### EXERCISE AIM
Rescale the material below by multiplying every coordinate in the answers by 1.85 and rounding to whole numbers, with halves rounded up. Write out all the lines again, including the requests, and leave the pictures out.
━━━ ENTRIES SUPPLIED ━━━
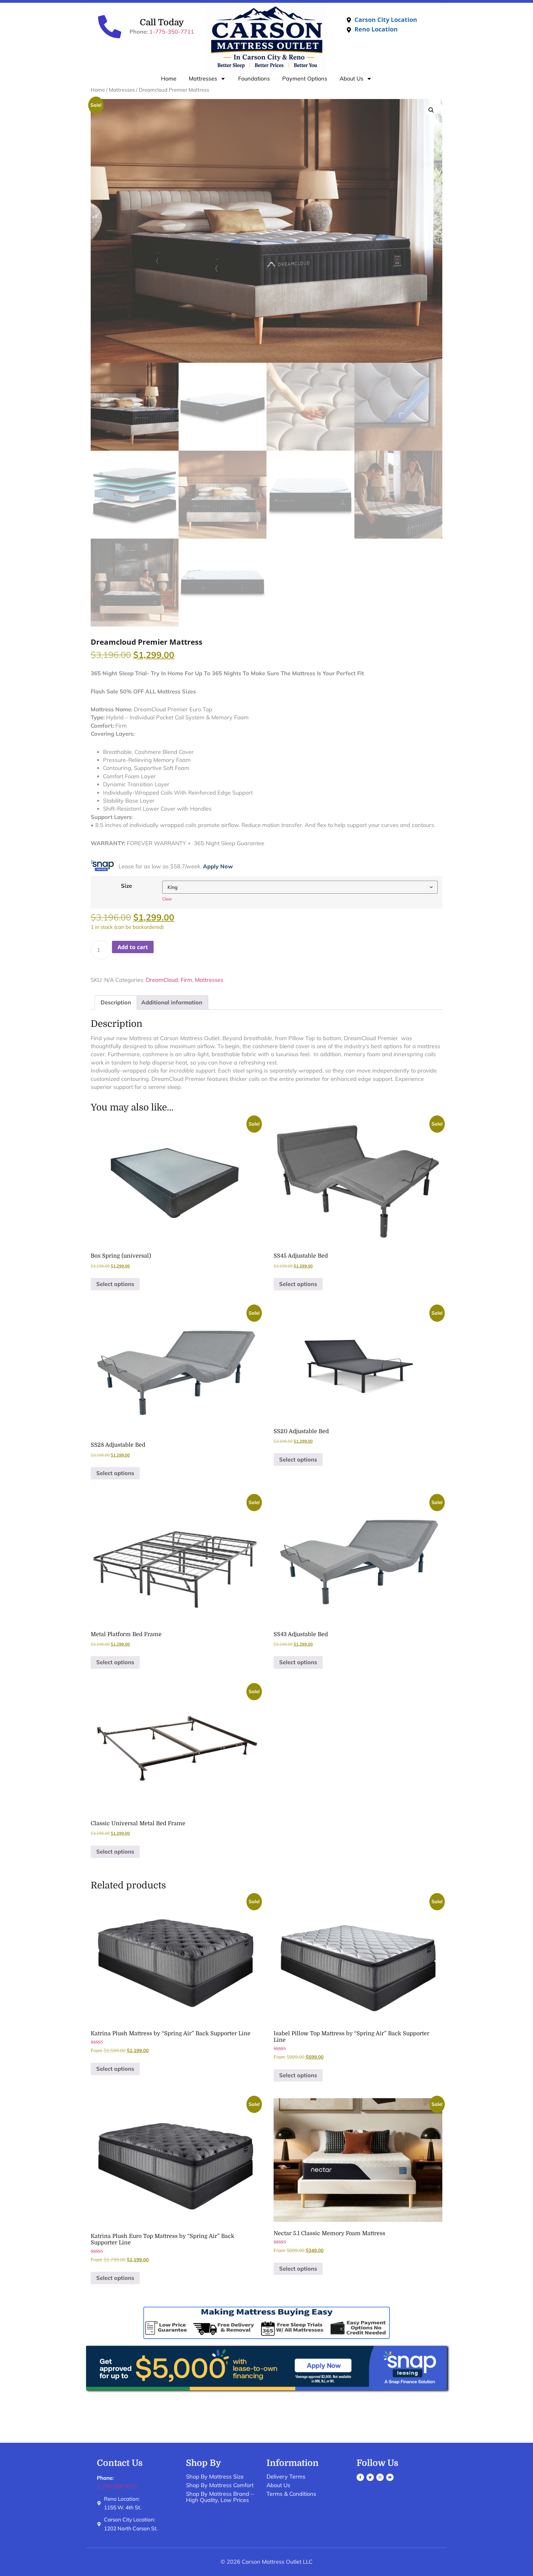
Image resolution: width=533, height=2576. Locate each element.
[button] (431, 110)
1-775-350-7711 (171, 31)
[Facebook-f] (360, 2477)
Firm (186, 979)
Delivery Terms (285, 2477)
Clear (167, 898)
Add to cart (133, 947)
━━━
### SOLUTION TO THE EXERCISE
Image resolution: width=533, height=2576. Locate each element.
[button] (797, 204)
1-775-350-7711 (316, 57)
[Facebook-f] (666, 4582)
Firm (344, 1811)
Delivery Terms (527, 4582)
Clear (309, 1661)
Add to cart (246, 1752)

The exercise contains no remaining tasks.